La vie de Méry se scinde en deux époques bien distinctes, et l’on peut dire de lui qu’il a eu deux gloires et deux renommées. La première n’est pas très-connue de la génération actuelle, et pourtant elle fit grand bruit sous la Restauration. Dès ses débuts, Méry se jeta dans le parti bonapartiste et libéral, et il fit avec Barthélémy les Sidéennes et la Villéliade. La Villéliade, payée 25,000 fr., se vendit à un nombre prodigieux d’exemplaires, et, l’intérêt politique évanoui, on peut y admirer encore beaucoup de traits piquants, une force de style et une perfection métrique qui ne furent dépassées que par la nouvelle école. Napoléon en Égypte marque un moment de répit sous le ministère pacificateur de Martignac ; mais bientôt les satires reprennent de plus belle, et cela dure jusqu’à la révolution de Juillet, à laquelle Méry prit une part active. Il collabora avec Barthélémy à la Némésis, un satire en vers qui paraissait chaque semaine, étonnant tour de force poétique qu’on n’a pas oublié et qui ne put se continuer, non pas faute de verve ou de rimes, mais faute de cautionnement. La Némésis muselée, Méry s’en alla rejoindre en Italie les exilés de la famille impériale, à qui il fut toujours dévoué.

La seconde réputation de Méry date de cette trilogie de romans : Heva, la Guerre du Nizam, la Floride, où les caractères les plus étranges et les plus originaux se meuvent à travers de fantastiques complications d’événements, dans des paysages grandioses, sauvages ou édéniques. Jamais l’Inde ne fut mieux peinte avec ses forêts impénétrables, ses jungles, ses pagodes, ses lacs pleins de crocodiles sacrés, ses brahmes, ses thugs, ses éléphants, ses tigres, ses maharadjahs et ses résidents anglais. Méry avait une force d’intuition qui lui permettait de supposer avec une merveilleuse exactitude la flore et la faune d’un pays qu’il n’avait jamais vu. Des capitaines au long cours qui avaient fait dix fois le voyage de Marseille à Calcutta ont soutenu que l’auteur d’Héva avait secrètement visité l’Inde.
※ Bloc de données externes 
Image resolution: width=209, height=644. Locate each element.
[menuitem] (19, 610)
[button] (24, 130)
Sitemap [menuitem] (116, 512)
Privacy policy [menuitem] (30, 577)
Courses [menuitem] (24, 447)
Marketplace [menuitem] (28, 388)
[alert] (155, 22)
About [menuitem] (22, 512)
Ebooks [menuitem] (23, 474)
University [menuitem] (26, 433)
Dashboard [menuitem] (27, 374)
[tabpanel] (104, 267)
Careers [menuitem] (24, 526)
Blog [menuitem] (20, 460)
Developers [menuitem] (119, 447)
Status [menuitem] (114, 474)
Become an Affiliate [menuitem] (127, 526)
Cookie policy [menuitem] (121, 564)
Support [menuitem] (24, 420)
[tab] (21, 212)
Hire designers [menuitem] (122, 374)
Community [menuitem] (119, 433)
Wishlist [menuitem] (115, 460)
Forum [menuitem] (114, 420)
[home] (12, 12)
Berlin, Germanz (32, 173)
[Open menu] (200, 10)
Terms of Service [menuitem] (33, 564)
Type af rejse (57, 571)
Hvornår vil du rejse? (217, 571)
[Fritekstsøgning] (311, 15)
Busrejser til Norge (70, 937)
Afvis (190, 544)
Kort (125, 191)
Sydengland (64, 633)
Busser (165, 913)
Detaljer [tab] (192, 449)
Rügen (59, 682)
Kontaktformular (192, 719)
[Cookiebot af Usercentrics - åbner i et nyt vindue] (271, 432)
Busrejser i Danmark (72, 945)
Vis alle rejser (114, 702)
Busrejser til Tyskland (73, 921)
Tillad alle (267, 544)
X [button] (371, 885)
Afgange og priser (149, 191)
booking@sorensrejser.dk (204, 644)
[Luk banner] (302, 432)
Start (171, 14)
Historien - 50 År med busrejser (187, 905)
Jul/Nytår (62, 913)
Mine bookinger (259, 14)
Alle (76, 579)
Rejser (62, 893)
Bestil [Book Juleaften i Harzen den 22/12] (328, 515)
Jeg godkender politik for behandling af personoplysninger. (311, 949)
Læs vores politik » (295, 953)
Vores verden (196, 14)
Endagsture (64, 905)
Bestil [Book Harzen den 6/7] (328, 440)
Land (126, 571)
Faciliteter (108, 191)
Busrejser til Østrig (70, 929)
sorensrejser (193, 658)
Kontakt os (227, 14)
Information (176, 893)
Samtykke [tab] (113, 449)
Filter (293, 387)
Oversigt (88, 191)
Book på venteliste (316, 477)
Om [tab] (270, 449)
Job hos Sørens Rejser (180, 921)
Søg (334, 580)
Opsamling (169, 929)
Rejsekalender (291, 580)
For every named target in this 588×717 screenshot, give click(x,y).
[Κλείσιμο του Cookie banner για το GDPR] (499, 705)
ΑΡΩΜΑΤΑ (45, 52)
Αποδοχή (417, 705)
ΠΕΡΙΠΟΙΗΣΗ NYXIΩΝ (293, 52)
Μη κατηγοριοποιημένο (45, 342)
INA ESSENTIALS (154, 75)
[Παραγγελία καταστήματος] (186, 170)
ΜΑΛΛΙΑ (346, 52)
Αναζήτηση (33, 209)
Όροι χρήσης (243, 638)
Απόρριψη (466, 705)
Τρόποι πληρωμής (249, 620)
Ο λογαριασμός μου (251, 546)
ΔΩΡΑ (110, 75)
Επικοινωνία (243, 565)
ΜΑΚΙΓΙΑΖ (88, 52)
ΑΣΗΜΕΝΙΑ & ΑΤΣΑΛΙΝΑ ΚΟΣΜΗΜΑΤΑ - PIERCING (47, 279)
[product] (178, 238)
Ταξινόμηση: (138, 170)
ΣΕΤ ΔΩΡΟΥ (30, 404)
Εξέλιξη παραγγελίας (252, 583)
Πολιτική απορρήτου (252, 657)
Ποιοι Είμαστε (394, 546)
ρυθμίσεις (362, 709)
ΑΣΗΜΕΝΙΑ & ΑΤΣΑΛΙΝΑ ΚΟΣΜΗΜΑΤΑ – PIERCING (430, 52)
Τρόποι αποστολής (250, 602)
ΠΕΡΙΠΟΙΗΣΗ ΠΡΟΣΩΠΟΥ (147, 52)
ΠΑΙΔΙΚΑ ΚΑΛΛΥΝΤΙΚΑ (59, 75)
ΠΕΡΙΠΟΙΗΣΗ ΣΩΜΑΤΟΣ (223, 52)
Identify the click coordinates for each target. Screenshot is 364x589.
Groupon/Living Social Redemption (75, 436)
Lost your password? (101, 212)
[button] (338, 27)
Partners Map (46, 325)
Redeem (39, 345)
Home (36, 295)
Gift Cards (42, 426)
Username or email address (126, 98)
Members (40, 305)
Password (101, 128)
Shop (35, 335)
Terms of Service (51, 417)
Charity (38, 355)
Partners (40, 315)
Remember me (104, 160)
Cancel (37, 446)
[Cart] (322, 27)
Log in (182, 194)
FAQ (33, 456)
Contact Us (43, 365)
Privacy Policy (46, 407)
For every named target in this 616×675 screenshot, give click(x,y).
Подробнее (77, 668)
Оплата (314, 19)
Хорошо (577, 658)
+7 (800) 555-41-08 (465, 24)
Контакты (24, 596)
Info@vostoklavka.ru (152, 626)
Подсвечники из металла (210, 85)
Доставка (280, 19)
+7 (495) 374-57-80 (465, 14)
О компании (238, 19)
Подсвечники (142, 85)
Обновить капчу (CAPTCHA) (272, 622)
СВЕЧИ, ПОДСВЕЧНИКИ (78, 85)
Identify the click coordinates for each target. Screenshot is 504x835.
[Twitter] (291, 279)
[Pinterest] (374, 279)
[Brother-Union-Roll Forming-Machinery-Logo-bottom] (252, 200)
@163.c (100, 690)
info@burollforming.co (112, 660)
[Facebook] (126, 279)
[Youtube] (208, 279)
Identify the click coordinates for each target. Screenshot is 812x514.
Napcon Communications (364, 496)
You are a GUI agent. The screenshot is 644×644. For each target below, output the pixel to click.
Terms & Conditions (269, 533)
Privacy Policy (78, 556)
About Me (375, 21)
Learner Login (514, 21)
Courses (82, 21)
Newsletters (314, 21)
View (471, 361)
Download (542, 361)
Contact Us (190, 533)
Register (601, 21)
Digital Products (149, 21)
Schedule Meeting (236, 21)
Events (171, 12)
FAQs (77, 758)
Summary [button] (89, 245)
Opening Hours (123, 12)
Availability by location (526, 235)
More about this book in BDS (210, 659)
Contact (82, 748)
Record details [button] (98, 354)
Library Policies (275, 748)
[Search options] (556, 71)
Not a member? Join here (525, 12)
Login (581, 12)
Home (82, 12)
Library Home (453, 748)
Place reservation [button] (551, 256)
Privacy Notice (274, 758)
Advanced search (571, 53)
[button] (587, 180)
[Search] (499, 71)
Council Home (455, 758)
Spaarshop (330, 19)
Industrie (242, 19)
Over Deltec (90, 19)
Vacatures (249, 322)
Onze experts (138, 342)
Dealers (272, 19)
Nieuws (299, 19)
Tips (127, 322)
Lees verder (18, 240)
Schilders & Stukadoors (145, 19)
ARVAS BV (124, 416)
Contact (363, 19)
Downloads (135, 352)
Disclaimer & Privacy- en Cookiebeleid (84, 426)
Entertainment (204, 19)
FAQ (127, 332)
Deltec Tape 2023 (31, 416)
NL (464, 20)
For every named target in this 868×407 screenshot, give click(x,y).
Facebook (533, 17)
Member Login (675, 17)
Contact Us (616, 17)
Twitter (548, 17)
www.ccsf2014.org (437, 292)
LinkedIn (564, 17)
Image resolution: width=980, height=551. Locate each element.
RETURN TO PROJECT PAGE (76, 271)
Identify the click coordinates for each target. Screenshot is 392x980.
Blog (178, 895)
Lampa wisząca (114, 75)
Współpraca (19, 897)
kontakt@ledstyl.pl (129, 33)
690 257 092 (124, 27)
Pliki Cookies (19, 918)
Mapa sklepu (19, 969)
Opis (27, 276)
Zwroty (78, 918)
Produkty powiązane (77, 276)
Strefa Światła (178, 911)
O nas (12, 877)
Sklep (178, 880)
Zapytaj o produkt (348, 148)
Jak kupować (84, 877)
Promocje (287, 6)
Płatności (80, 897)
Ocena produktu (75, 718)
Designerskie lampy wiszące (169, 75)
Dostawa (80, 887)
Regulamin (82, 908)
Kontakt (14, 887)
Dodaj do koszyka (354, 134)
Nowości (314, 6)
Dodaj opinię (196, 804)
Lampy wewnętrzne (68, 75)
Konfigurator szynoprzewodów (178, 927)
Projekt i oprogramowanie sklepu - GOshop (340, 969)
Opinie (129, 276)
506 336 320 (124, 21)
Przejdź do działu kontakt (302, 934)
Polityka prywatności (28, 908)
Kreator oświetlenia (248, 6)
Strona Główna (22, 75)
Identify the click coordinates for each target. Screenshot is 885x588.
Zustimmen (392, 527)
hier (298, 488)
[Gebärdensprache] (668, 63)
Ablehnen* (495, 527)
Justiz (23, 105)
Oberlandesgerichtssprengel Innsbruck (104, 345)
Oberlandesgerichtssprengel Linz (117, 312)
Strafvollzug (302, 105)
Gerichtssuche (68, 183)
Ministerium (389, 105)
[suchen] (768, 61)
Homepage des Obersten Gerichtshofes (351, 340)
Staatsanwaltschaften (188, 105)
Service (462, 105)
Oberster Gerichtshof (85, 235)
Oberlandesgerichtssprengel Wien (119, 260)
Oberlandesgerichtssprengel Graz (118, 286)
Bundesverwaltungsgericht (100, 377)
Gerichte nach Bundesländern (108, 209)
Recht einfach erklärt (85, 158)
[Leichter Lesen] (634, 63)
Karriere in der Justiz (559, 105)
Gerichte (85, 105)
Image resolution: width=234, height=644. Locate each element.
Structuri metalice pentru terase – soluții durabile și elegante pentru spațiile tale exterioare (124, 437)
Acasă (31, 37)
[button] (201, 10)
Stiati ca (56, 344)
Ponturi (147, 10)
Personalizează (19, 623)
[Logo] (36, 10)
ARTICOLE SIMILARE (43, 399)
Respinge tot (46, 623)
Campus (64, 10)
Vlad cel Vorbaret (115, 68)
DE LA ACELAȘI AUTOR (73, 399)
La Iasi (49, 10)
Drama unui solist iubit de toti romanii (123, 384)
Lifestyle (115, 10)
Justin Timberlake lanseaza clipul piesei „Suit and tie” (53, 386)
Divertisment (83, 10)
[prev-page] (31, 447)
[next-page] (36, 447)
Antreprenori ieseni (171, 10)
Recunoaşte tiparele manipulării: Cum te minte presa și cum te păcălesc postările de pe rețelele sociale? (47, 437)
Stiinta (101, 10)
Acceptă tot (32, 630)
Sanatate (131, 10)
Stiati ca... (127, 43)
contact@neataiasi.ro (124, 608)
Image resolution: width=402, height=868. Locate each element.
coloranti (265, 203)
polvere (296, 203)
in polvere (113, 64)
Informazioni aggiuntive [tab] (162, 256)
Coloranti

Méry avait aussi abordé le théâtre. Nous nommerons parmi ses pièces les plus remarquables : l’Univers et la Maison, la Bataille de Toulouse, Guzman le Brave ; mais nous ne voulons pas faire dans ces lignes écrites à la hâte le catalogue de son œuvre considérable, éparpillée d’ailleurs à tous les vents de la publicité.